When Pepper returned, her brothers blindfolded her and led her to a surprise in the backyard. When her blindfold was removed, Pepper saw Harris standing in the yard, and then he proposed.

When she returned to NGU, Pepper planted the flowers Harris had bought.

“Before the cold came in, I collected all the seeds,” said Pepper. “So hopefully, wherever we live, we’ll be able to plant those seeds.”

 Mary Nance Joseph recounts how her husband proposed to her.

Mary Nance Joseph recounts how her husband proposed to her.

American Sign Language instructor Mary Nance Joseph met Josh Joseph, her husband, at Lenoir Rhyne University.

After getting to know each other while hanging out with friends, Joseph said she realized she liked him and wanted him to know.

“I came up to him at his dorm,” said Joseph. “I told him I’d like to see if we could go out. He was shocked because I asked him first, but he liked it.”

The two began dating, and in 1999, Joseph visited her then-boyfriend in Ohio. Joseph said her boyfriend wanted to show her his church, but on the way, the car broke down.

“I could tell by his facial expression something was going on,” Joseph said. “And I saw he was disappointed by his car.”

Returning to his mother’s apartment, her boyfriend put on a television show, and Joseph went to the bathroom. When she exited, she saw her future husband standing down the hallway.

“He was smiling,” said Joseph. “And he got down on his knees. Of course, I accepted.”

Later, Joseph said her husband explained his earlier disappointment.

“He confessed that the reason he was disappointed was because he wanted to propose to me in front of the church,” said Joseph. “He was not disappointed by the car. He didn’t care about the car!”

And as for the ring, the pair took a nontraditional route.

“He didn’t have money for an engagement ring yet,” said Joseph. “He knows I like ’70s hippies so he gave me a friendship ring from the ’70s.”

 Brianna Gibson and Jacob Bradford's proposal went off with a hitch.

Brianna Gibson and Jacob Bradford's proposal went off with a hitch.

Brianna Gibson, a junior early childhood education major, and Jacob Bradford, a junior music education major, met in their high school orchestra and began dating. The high school sweethearts joined the NGU family, and after five years of dating, the pair began to discuss an engagement.

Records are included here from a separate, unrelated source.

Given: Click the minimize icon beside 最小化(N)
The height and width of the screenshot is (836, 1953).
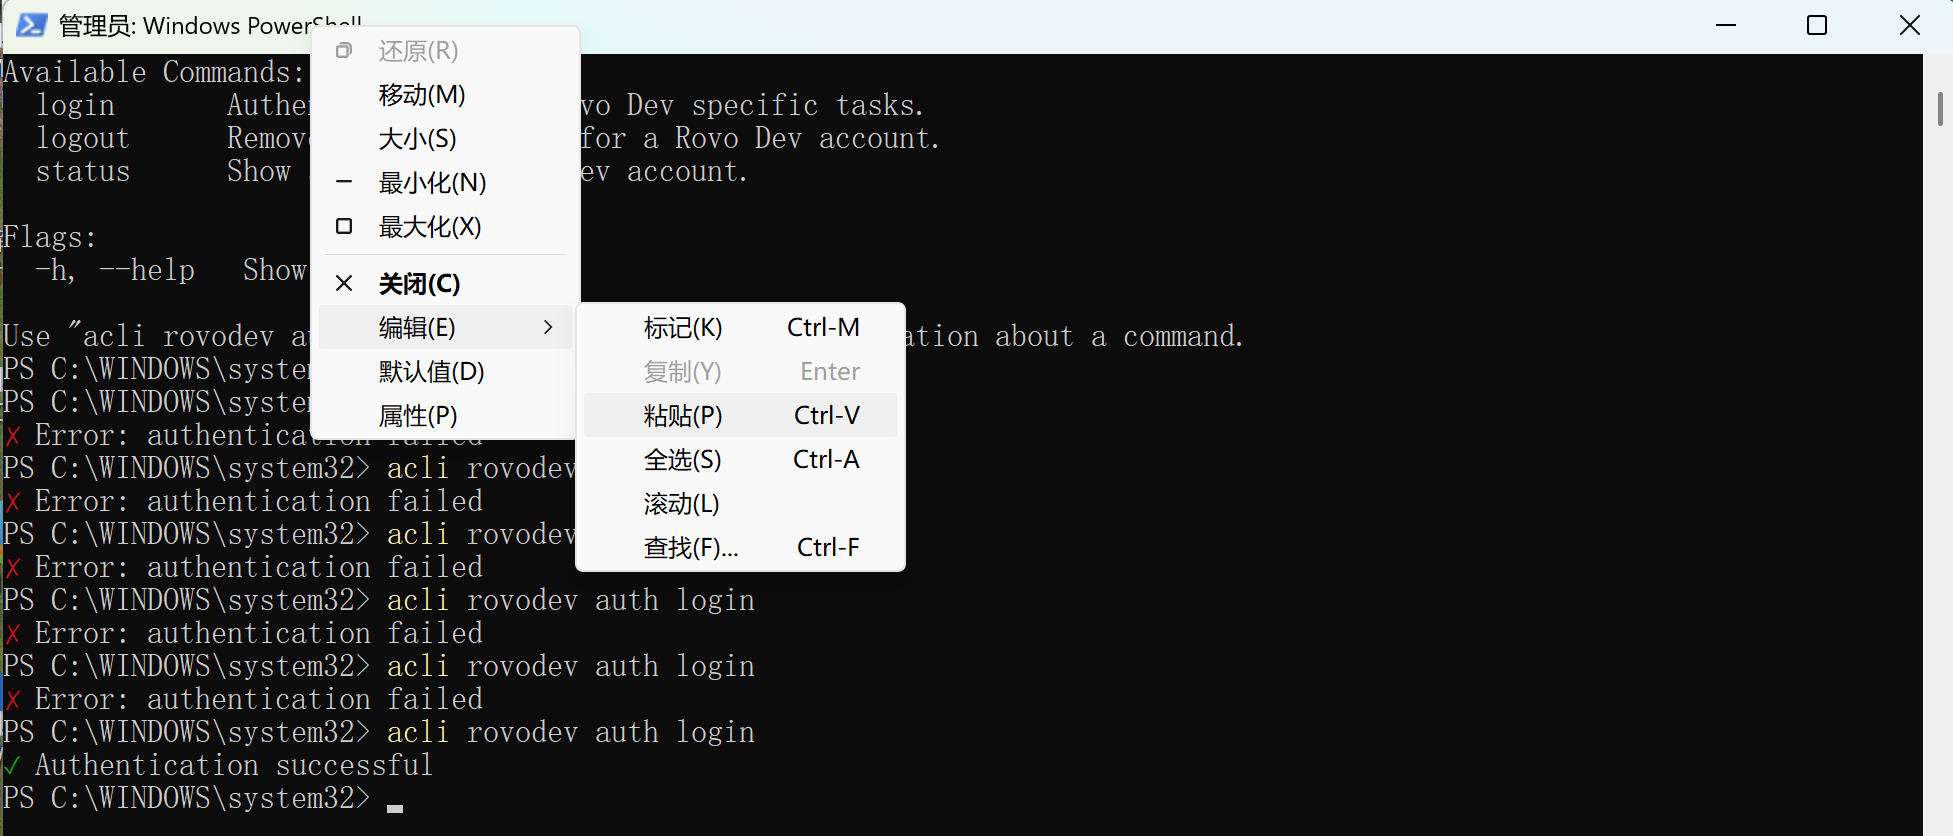Looking at the screenshot, I should point(343,182).
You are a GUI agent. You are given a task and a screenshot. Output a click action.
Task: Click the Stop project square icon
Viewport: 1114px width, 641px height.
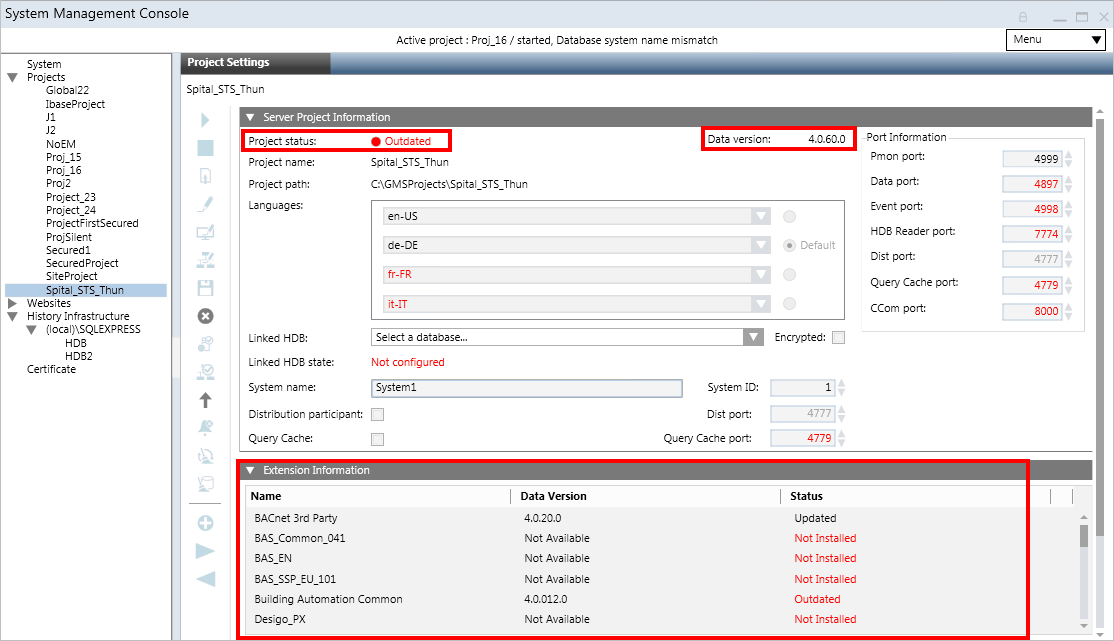tap(205, 148)
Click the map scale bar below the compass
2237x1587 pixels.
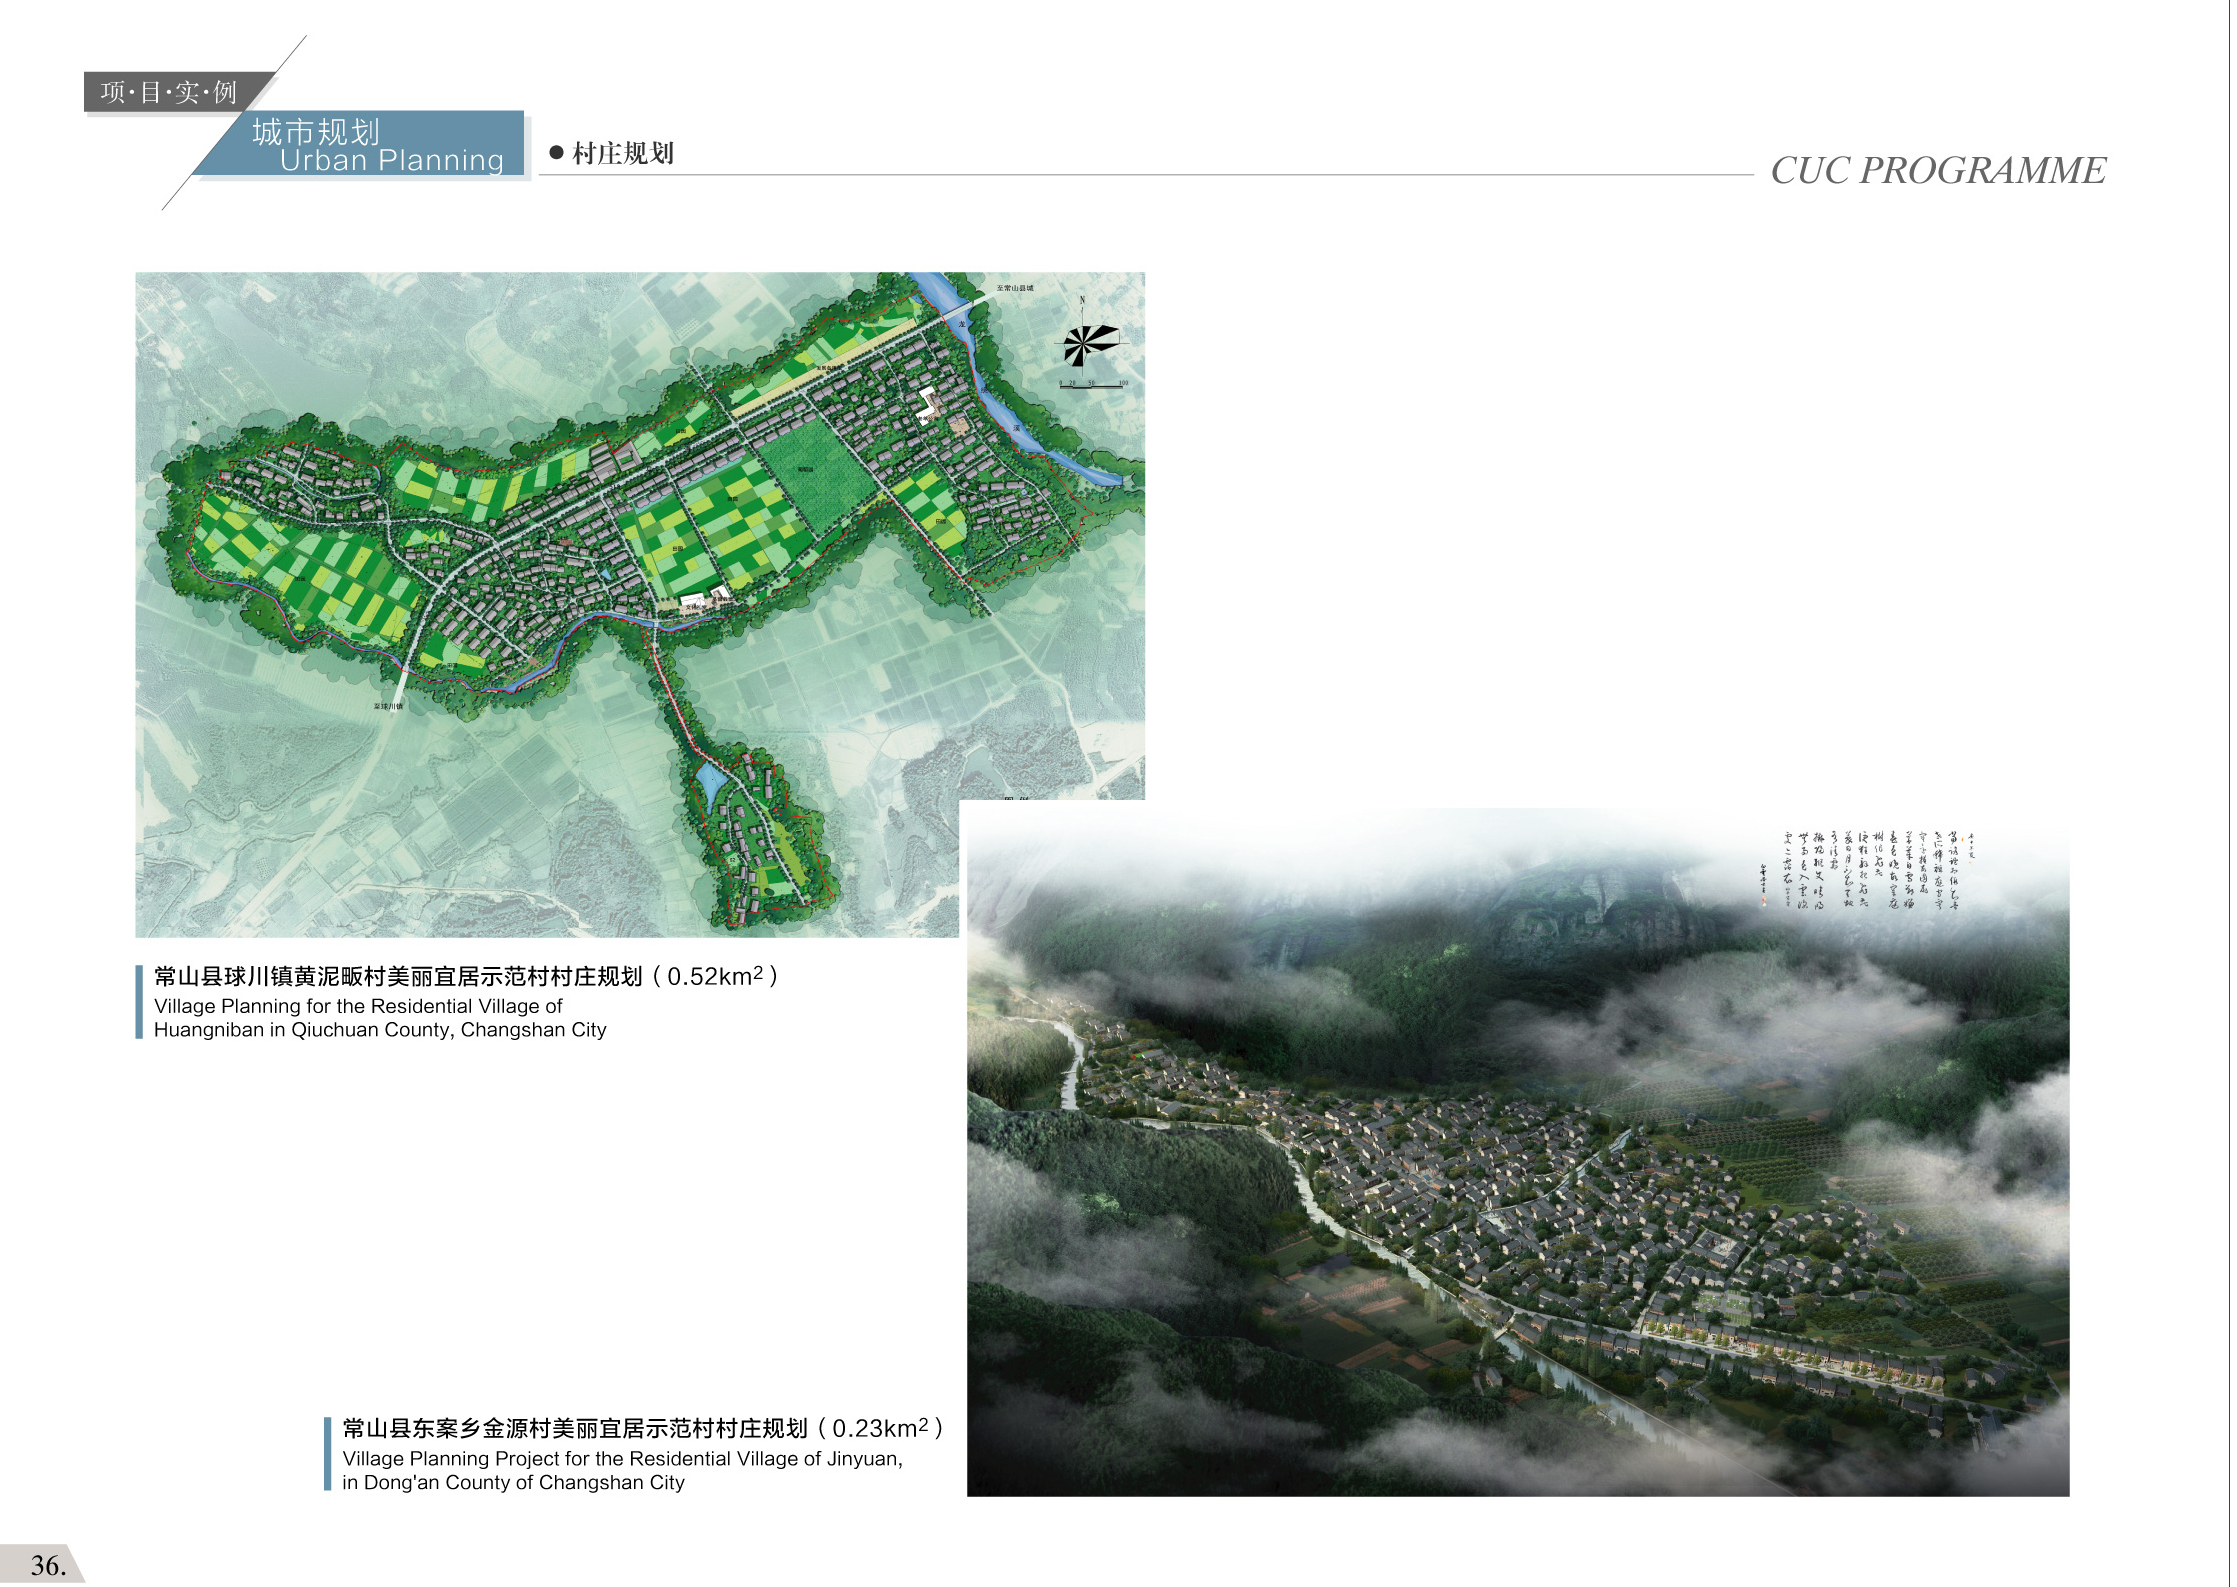(x=1093, y=387)
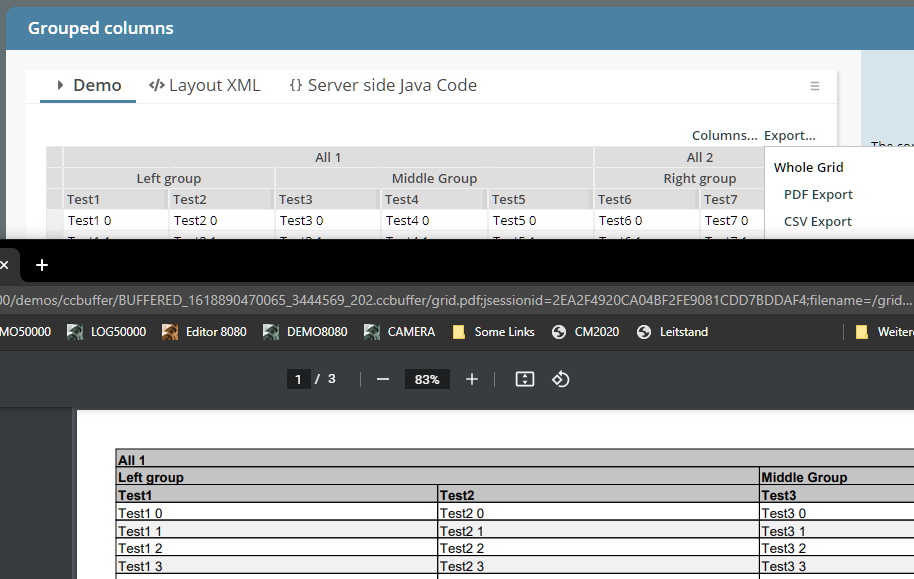
Task: Open the Columns... chooser
Action: point(724,135)
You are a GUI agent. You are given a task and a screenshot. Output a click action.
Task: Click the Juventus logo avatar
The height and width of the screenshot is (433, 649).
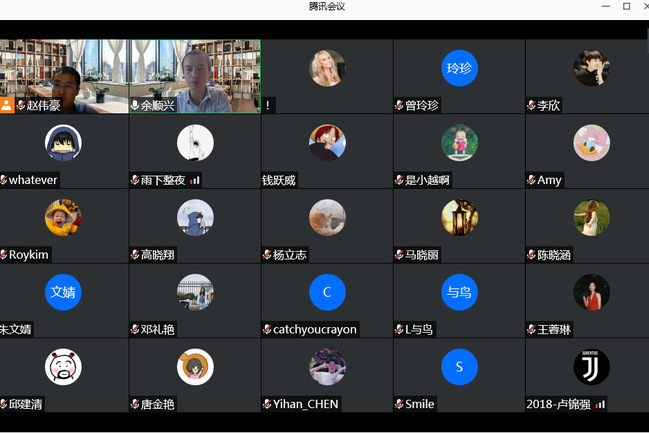591,367
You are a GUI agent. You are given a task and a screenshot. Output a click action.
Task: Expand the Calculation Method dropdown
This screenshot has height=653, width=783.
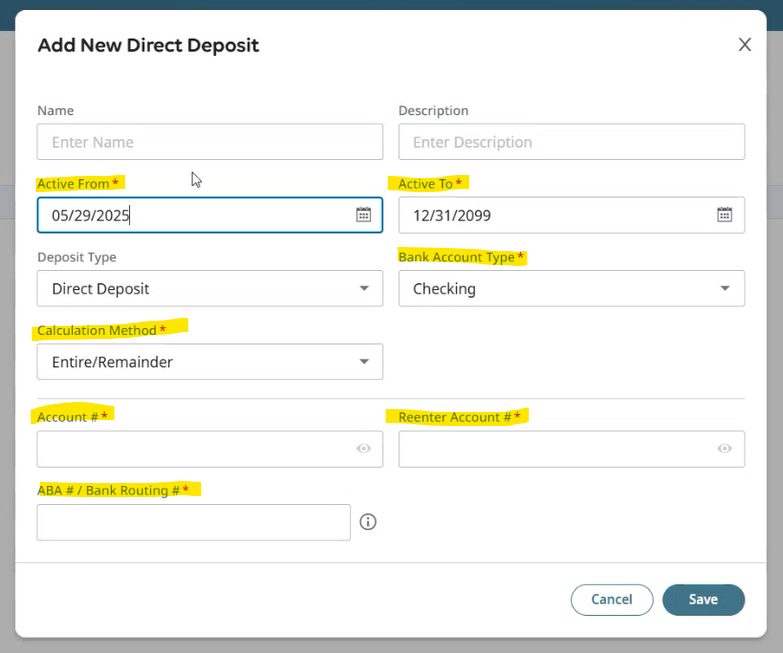[x=210, y=362]
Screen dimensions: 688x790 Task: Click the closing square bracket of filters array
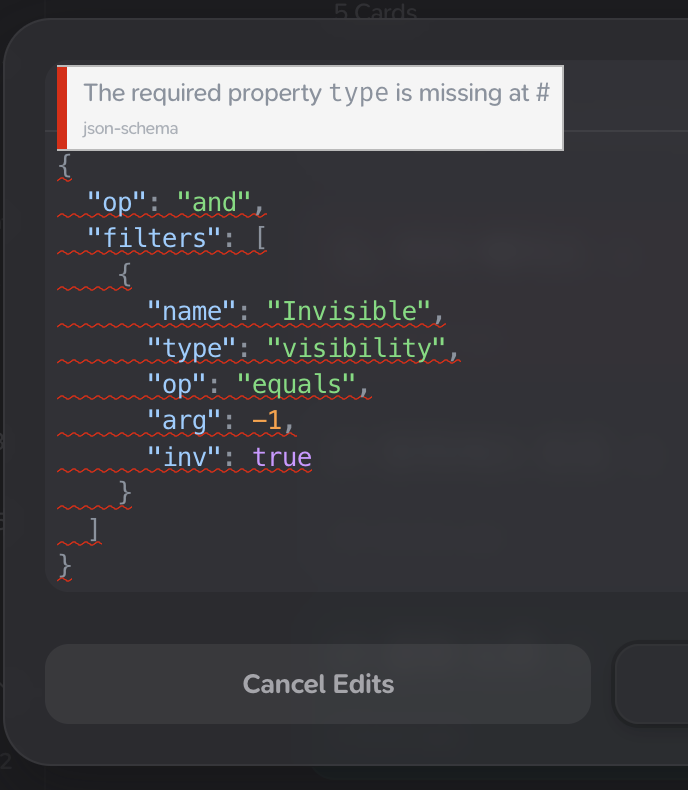pos(93,529)
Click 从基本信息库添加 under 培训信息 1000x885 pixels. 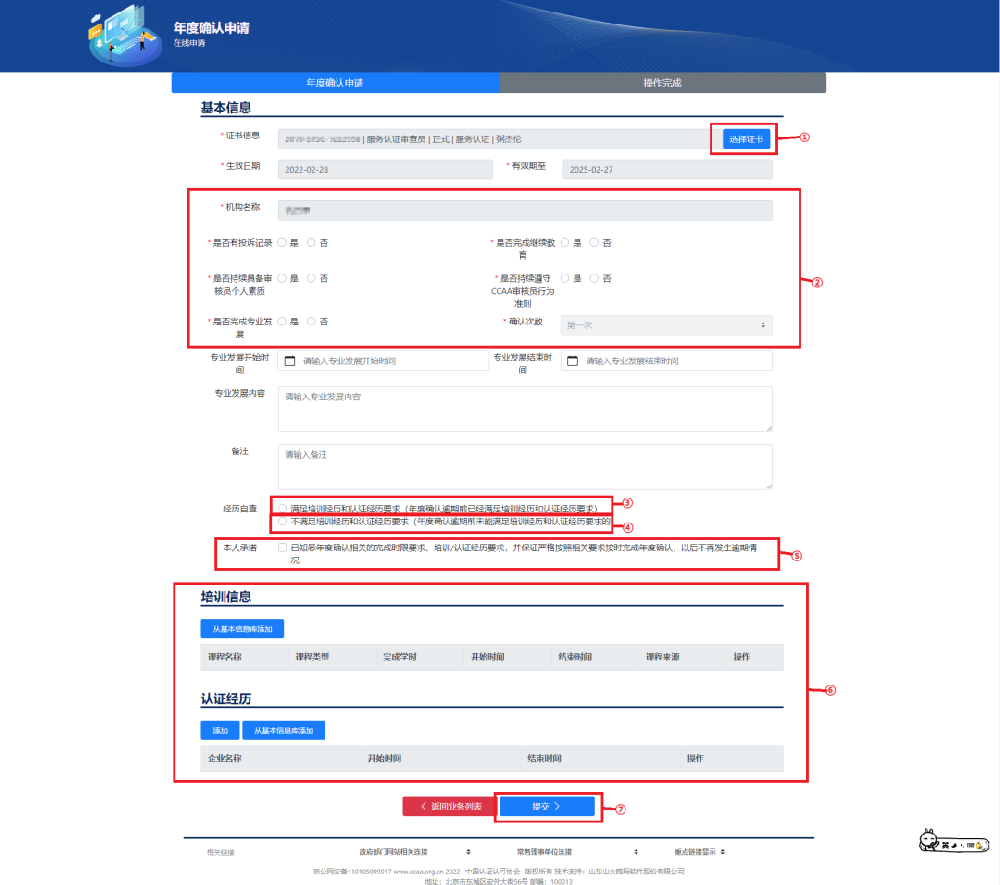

“So I had a lot of plans,” said Bradford. “And they all got ruined by a hobo.”

On Christmas Eve, Bradford drove Gibson to where their prom photos had been taken, but as they walked toward the pavilion, Bradford noticed a homeless man sleeping, which threw a wrench in his proposal plan.

Improvising, Bradford said he looked across the street and saw the solution.

“I look over, and there’s this Christmas tree down this nice pathway,” said Bradford. “So I asked her to marry me at the Christmas tree.”

 Though the proposal surprised her, Gibson said she picked up on some clues like her family ensuring she was dressed nicely and Bradford making nervous comments.

“It was cute because everybody was trying to get me ready for this,” Gibson said.  “So it was funny how everybody was behind it.”

 From the start, Gary Southern knew he wanted to date his future wife.

From the start, Gary Southern knew he wanted to date his future wife.

Gary Southern, director of the Media Center, met his wife Jenger in high school after spotting her in the yearbook.

“I picked her out of the school annual,” said Southern. “And said ‘I want to date that girl.’ I sent one of my best friends to ask her if she was dating anyone, and she sent a word back for me to call her.”

After three years of dating, Southern proposed to his girlfriend at her parents’ home just down the road in Travelers Rest.

Married for 42 years, Southern offers advice to NGU students considering marriage.

“I was fortunate that she was the God-chosen one for me,” said Southern. “But I think you have to be very careful to make sure the person you’re going to marry is the same faith as you are. Don’t rush it.”